Hi,
GNOME and KDE developers are working on resource control to help improve interactivity and system responsiveness when under pressure. This is done by isolating three resources: cpu, memory, and io, and setting either limits, or more typical is to set minimum resources on the high priority processes.
Resource control demo, this is a bit more desktop oriented https://github.com/facebookexperimental/resctl-demo
Resource Control (2019) Dan Schatzberg, this is a bit more server oriented https://www.youtube.com/watch?v=30i7SamZxRU
Also related to this effort is having a user space oom killer. The kernel's built-in oomkiller is primarily concerned about keeping the kernel itself safely running. It's not concerned about user space responding predictably or optimally.

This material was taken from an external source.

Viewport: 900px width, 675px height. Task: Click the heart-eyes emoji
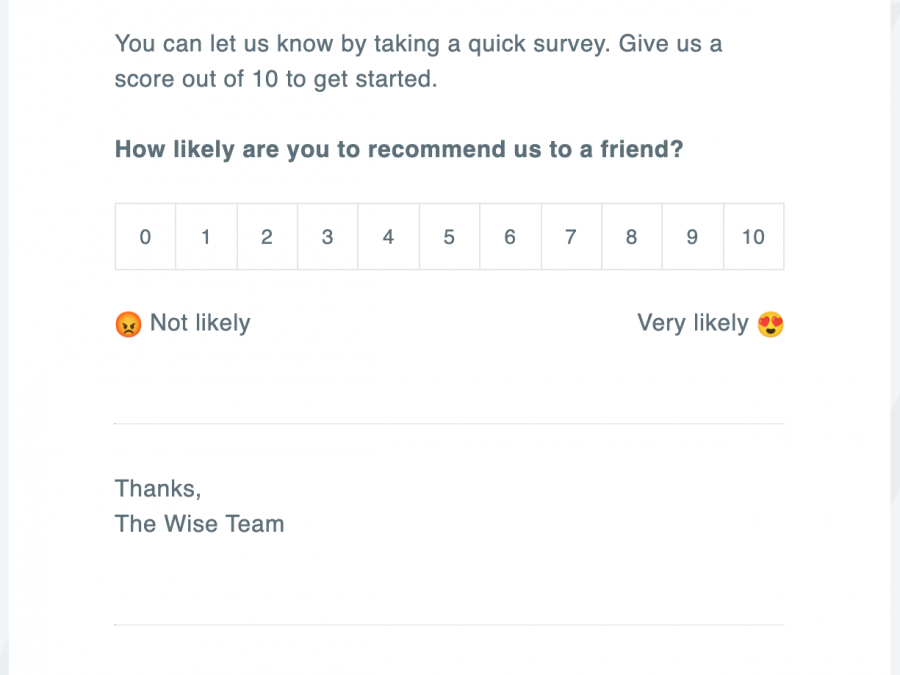coord(770,324)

Much of the above work is predicated on oomd2 There's been significant work lately integrating portions of it into systemd as systemd-oomd. The idea is to intelligently determine what processes are taking up way more resources than is reasonable (i.e. they're likely misbehaving) and kill them off so that other processes survive and the system doesn't completely faceplant, which would require either human intervention or worse case, force reboot.

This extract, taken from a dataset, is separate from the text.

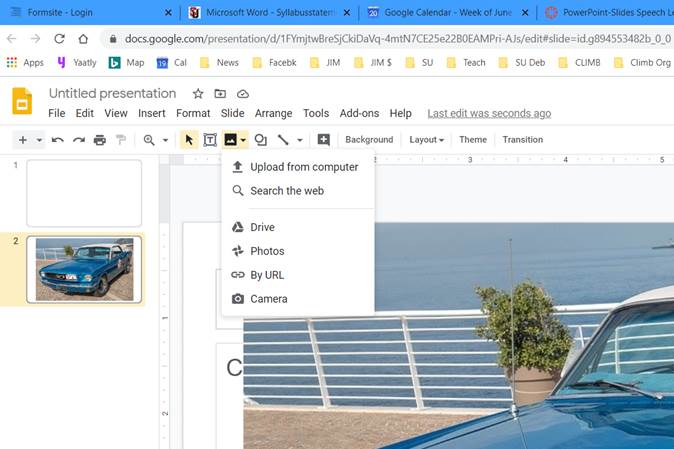674x449 pixels.
Task: Click the Background button
Action: coord(369,140)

What things are high priority for a server or cloud use cases, aren't the same as for desktops. So while all the concepts are the same, I expect Server WG folks will want to take a look at optimizing for typical server workloads.
Hi Chris,
I think another area to look at is going to be DVFS and thermal throttling. A lot of systems out there today have /very/ poor thermal management and will (under load) start doing nasty things to avoid melting. The user experience is *awful* when this happens. More proactive handling using e.g. CPPC platform extensions for collaboration between the platform and the OS would allow the OS to know ahead of time that a thermal event is coming and reduce the load proactively. Nobody really does this today (although I'm certain Apple does in their own silicon because it's an obvious innovation), but there are a few projects headed there in Linux.
Jon.
On Mon, Dec 21, 2020 at 3:03 AM Chris Murphy lists@colorremedies.com wrote:
Hi,
GNOME and KDE developers are working on resource control to help improve interactivity and system responsiveness when under pressure. This is done by isolating three resources: cpu, memory, and io, and setting either limits, or more typical is to set minimum resources on the high priority processes.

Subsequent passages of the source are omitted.